Information shown:

--------------------

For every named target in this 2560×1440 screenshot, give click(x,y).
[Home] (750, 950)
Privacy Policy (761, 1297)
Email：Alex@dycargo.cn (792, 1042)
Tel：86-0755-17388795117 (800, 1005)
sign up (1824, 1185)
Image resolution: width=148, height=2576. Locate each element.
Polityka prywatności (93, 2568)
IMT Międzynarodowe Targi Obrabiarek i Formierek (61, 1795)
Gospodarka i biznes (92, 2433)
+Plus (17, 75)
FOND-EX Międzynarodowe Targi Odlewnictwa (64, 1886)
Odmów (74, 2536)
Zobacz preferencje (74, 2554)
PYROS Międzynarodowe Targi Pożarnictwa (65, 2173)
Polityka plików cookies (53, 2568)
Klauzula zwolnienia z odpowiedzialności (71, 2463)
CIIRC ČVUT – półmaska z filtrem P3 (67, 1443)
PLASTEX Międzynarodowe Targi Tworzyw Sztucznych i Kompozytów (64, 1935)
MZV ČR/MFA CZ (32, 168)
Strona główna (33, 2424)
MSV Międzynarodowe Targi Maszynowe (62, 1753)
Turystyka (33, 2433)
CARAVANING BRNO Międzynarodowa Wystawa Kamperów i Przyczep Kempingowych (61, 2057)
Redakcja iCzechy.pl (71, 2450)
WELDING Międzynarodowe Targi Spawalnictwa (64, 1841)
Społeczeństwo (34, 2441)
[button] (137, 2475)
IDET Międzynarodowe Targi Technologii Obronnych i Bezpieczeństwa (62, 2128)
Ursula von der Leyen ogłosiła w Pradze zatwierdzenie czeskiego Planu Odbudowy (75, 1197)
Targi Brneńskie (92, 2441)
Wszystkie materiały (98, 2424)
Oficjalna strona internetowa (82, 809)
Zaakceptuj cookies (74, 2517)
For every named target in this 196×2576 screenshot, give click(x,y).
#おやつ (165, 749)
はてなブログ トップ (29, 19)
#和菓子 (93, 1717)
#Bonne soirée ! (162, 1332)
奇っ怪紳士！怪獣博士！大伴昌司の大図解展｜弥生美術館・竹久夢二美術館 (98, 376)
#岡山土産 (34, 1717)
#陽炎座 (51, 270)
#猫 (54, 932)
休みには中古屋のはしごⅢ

--------------------

Task description:
Among the lines above, repeat exactly those from the line with "Redakcja iCzechy.pl (71, 2450)" to the line with "Zaakceptuj cookies (74, 2517)", counting both ends.

Result of this task:
Redakcja iCzechy.pl (71, 2450)
WELDING Międzynarodowe Targi Spawalnictwa (64, 1841)
Społeczeństwo (34, 2441)
[button] (137, 2475)
IDET Międzynarodowe Targi Technologii Obronnych i Bezpieczeństwa (62, 2128)
Ursula von der Leyen ogłosiła w Pradze zatwierdzenie czeskiego Planu Odbudowy (75, 1197)
Targi Brneńskie (92, 2441)
Wszystkie materiały (98, 2424)
Oficjalna strona internetowa (82, 809)
Zaakceptuj cookies (74, 2517)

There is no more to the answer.